= Membership of the Royal Colleges of Surgeons =

Postgraduate diploma for surgeons in the UK and Ireland

Membership of the Royal Colleges of Surgeons (MRCS) is a postgraduate diploma for surgeons in the UK and Ireland. Obtaining this qualification allows a doctor to become a member of one of the four surgical colleges in the UK and Ireland, namely the Royal College of Surgeons of Edinburgh, the Royal College of Surgeons of England, the Royal College of Physicians and Surgeons of Glasgow and the Royal College of Surgeons in Ireland. The examination, currently organised on an intercollegiate basis, is required to enter higher surgical training (ST 3+) in one of the Royal colleges. Thus today's MRCS has replaced the former MRCS(Eng), MRCS(Ed), MRCS(Glas), and MRCS(I). (Similarly, the MRCP is also now intercollegiate.)

==History==
Each college used to hold examinations independently, which is what the post-nominal MRCS used to indicate, for example, MRCS (London) specifically. After decades of discussion of possible intercollegiate MRCS and FRCS, they were implemented in the 21st century, at first by unifying the syllabus of the separate qualifications of MRCS(Eng), MRCS(Glas), MRCS(Ed), and MRCS(I). In January 2004, the four colleges switched over to a common examination, known as the Intercollegiate MRCS.

==Examination==
The MRCS qualification consists of a multi-part examination including both theory and practical assessments.
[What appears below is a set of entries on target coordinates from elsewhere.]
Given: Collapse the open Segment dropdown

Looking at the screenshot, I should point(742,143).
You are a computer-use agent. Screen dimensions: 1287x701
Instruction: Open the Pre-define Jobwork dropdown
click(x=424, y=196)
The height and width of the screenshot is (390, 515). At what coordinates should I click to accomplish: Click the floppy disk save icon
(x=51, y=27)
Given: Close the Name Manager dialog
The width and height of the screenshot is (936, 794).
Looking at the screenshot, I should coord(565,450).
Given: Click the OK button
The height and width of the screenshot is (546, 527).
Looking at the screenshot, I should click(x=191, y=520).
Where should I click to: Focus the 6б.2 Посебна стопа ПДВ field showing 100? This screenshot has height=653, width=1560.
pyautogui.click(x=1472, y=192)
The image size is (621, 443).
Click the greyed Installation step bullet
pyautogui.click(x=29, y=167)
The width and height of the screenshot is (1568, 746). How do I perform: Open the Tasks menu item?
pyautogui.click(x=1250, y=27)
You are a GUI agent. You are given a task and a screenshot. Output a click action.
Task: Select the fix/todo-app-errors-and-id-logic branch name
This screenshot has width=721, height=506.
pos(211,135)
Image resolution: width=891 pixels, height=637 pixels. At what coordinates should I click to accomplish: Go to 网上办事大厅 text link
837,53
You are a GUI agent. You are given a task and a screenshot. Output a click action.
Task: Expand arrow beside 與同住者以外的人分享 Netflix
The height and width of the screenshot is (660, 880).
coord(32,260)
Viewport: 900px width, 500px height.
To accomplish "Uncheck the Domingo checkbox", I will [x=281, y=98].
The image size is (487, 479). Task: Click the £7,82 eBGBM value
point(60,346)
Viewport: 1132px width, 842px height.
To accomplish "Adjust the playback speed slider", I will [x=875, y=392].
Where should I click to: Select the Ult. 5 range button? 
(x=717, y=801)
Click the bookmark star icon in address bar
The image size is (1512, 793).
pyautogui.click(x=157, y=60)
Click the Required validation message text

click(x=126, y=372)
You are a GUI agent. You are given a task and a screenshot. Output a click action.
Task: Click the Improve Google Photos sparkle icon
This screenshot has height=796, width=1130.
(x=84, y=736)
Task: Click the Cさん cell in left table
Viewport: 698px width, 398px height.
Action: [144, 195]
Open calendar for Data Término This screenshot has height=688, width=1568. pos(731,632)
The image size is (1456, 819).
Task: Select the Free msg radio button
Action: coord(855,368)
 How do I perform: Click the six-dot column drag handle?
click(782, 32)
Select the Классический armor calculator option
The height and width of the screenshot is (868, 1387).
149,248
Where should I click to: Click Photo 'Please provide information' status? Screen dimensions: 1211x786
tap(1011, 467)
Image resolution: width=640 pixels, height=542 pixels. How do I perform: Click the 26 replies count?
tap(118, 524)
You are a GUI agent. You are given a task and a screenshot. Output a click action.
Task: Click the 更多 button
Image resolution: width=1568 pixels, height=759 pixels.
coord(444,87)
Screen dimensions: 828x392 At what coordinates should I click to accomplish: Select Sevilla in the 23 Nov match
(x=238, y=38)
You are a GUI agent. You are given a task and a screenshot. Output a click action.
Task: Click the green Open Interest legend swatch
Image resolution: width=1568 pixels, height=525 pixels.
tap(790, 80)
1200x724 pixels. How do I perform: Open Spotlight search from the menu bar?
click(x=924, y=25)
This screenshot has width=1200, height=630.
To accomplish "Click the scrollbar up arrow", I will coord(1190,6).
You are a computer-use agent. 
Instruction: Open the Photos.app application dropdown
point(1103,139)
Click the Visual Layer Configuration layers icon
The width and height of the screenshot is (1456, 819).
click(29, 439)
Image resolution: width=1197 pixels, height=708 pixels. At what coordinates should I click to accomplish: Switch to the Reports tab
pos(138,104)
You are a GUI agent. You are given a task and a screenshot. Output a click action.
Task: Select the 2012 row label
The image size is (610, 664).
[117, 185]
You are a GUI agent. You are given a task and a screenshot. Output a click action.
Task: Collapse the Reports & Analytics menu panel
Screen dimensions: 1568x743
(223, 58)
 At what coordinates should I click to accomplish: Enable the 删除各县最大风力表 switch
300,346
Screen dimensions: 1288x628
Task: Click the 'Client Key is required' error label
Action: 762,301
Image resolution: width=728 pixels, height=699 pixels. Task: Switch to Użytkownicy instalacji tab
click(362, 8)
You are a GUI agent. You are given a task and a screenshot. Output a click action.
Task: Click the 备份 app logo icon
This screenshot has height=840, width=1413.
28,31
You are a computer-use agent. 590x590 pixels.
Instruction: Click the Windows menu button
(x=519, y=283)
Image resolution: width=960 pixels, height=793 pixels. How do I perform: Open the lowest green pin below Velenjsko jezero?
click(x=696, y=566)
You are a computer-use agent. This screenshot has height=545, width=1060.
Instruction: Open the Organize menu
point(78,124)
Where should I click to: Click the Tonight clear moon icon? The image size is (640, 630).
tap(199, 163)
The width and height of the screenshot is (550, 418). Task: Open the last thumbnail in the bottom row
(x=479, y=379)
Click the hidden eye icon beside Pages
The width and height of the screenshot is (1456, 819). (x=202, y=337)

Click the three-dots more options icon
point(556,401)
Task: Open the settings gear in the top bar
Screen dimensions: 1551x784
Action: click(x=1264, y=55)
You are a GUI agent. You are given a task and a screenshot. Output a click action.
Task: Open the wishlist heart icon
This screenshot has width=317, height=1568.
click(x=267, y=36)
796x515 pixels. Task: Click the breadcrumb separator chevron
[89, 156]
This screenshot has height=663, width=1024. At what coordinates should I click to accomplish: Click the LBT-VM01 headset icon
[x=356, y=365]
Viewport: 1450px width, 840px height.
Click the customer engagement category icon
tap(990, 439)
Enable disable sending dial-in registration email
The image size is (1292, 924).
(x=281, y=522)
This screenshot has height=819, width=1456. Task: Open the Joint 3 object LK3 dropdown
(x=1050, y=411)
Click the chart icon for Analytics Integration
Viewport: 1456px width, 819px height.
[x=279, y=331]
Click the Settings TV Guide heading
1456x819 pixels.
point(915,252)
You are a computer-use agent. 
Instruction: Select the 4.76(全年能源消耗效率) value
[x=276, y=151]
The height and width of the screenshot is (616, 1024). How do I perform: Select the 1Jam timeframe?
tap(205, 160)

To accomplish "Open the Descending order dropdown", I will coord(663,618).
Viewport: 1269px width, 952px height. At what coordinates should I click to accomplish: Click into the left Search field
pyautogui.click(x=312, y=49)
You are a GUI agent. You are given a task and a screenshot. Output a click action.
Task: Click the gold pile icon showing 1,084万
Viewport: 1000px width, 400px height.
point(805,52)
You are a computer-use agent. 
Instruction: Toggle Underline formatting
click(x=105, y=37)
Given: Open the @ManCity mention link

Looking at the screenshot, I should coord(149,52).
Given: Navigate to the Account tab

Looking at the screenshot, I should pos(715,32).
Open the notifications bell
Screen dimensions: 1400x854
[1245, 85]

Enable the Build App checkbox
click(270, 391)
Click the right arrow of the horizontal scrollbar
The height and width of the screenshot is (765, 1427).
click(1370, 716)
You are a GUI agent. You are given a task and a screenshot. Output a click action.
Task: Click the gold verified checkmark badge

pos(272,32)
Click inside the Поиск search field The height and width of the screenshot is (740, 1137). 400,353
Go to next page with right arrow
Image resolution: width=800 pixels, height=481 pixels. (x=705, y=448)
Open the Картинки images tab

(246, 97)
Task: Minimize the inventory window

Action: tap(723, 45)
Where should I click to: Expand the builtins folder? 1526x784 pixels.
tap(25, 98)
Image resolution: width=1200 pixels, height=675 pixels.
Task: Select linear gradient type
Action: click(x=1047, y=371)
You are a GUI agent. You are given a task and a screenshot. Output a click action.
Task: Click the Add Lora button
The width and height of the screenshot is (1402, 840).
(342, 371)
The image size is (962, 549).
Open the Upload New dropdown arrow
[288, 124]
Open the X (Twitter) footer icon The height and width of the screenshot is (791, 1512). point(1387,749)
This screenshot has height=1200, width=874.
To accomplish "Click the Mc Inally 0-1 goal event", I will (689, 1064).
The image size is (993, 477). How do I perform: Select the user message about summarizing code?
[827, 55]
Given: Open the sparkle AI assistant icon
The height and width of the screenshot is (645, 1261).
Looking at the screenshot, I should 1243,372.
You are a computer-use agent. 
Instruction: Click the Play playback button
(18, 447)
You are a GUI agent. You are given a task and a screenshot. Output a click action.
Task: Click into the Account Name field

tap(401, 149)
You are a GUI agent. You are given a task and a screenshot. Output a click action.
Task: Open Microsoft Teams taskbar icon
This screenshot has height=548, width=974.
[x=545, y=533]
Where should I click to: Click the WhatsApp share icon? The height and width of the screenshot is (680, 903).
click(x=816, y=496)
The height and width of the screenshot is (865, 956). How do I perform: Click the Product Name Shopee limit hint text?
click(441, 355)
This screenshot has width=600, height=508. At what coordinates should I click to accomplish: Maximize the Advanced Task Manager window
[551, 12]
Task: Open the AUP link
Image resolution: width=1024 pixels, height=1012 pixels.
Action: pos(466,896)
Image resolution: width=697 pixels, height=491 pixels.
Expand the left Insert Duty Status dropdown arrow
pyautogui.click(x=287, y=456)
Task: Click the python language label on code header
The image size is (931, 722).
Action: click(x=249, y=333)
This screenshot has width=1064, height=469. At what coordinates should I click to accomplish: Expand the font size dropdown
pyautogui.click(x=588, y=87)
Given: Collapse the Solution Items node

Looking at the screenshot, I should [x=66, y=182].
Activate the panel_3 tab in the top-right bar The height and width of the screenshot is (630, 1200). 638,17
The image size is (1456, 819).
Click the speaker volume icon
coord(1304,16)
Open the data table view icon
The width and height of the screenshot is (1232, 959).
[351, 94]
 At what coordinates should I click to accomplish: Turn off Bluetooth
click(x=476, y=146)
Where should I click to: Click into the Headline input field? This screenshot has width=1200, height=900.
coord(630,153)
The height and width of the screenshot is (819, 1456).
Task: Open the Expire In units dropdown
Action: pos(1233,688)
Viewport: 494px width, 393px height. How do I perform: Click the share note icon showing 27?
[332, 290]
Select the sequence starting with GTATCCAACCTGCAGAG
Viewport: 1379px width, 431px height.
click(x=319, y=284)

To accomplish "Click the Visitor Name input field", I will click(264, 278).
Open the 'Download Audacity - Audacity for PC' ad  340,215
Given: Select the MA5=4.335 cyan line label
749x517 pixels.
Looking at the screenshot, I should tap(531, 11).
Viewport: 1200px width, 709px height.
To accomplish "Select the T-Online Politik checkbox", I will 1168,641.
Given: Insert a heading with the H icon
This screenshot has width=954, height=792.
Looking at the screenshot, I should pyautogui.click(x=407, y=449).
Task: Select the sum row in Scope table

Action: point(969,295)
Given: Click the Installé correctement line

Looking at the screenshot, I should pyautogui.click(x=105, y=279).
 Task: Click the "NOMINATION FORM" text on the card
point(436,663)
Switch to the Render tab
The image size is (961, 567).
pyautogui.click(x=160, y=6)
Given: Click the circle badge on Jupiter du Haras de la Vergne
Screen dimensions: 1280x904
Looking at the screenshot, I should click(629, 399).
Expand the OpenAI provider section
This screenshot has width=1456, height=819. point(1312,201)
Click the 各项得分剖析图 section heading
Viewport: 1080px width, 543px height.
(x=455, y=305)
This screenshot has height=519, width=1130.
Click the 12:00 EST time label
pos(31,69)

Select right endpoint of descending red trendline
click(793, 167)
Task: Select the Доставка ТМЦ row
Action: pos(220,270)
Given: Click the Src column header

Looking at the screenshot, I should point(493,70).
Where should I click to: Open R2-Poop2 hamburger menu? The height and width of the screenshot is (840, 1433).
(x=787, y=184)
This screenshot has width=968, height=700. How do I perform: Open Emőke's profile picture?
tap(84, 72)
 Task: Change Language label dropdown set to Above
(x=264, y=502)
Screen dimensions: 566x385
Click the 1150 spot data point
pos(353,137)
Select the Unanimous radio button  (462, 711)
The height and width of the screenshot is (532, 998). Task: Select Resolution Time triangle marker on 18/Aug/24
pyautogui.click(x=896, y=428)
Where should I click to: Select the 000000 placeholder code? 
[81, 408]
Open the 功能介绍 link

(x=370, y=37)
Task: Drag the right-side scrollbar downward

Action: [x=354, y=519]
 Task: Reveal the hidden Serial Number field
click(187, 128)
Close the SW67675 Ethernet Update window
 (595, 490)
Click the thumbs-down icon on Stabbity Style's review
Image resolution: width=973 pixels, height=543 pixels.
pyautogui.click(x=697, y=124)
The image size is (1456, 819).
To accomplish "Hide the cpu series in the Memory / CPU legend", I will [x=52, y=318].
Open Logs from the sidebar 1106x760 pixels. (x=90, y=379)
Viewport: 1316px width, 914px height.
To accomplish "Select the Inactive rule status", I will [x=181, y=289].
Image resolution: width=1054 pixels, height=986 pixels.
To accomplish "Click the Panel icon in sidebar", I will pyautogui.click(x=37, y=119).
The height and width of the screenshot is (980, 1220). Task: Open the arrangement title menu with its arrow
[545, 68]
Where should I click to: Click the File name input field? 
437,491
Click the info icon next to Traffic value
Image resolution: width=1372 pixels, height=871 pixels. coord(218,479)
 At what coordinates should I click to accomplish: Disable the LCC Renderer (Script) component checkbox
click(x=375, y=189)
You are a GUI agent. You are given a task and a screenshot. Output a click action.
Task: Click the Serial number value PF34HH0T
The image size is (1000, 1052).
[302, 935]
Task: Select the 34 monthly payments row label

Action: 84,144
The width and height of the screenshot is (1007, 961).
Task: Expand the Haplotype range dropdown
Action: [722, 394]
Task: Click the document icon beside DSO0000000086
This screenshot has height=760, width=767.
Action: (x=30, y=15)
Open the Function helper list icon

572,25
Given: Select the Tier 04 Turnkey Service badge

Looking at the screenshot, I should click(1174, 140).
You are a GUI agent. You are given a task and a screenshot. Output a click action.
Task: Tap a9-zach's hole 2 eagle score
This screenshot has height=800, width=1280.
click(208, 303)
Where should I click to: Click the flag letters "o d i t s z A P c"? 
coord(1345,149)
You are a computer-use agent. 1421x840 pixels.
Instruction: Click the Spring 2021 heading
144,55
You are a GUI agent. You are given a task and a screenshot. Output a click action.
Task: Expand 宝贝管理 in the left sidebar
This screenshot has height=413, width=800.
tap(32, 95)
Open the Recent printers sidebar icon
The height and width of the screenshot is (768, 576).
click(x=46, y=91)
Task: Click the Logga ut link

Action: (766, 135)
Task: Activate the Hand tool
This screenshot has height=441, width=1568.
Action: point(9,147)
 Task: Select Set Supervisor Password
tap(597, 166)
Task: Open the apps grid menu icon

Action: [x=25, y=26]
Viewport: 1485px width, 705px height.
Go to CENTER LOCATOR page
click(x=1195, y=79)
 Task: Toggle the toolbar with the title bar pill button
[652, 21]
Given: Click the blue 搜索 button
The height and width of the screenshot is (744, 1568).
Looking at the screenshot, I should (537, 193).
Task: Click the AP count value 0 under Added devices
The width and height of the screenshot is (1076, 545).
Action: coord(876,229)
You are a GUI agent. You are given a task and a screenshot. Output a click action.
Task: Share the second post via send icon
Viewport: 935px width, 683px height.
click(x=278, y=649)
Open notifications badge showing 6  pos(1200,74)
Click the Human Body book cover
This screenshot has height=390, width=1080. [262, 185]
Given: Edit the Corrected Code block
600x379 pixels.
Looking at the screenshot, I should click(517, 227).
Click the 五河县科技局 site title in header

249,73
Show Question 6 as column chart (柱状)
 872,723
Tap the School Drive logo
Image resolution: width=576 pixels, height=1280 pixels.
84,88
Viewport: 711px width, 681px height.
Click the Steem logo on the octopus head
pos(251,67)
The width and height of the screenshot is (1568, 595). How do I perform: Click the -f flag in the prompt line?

Part A is a 5-hour examination which assesses the applied basic sciences (a 3-hour paper in the morning) and principles of surgery in general (a 2-hour paper in the afternoon) using multiple-choice Single Best Answer only. It has a passing mark around 71% and pass rate of around 30 per cent. Maximum number of attempts for Part A is 6 and there are usually 3 sittings per year in January, April and September. Part B is a 4-hour practical examination which assesses elements of day-to-day surgical practice through 17 stations of 9 minutes each (with additional resting and preparation stations) on anatomy, pathology, critical care, clinical procedures and patient evaluation (history taking, clinical examination and communication skills). Each station carries a maximum of 20 marks and an additional global rating by the examiner. It has a pass rate of around 50 per cent. Maximum number of attempts for Part B is 4 and there are usually 3 sittings per year in February, May and October. Current curricula have changed to introduce the completion of both exams as a mandatory requirement to complete core surgical training prior to application to higher surgical training (ST3) in the UK. Trainees often require multiple attempts at the examination in order to pass.

==Examination preparation==
A large and varied collection of commercial revision resources are available which can improve a candidate's chances of success. These resources include courses, books, online question banks and mobile applications.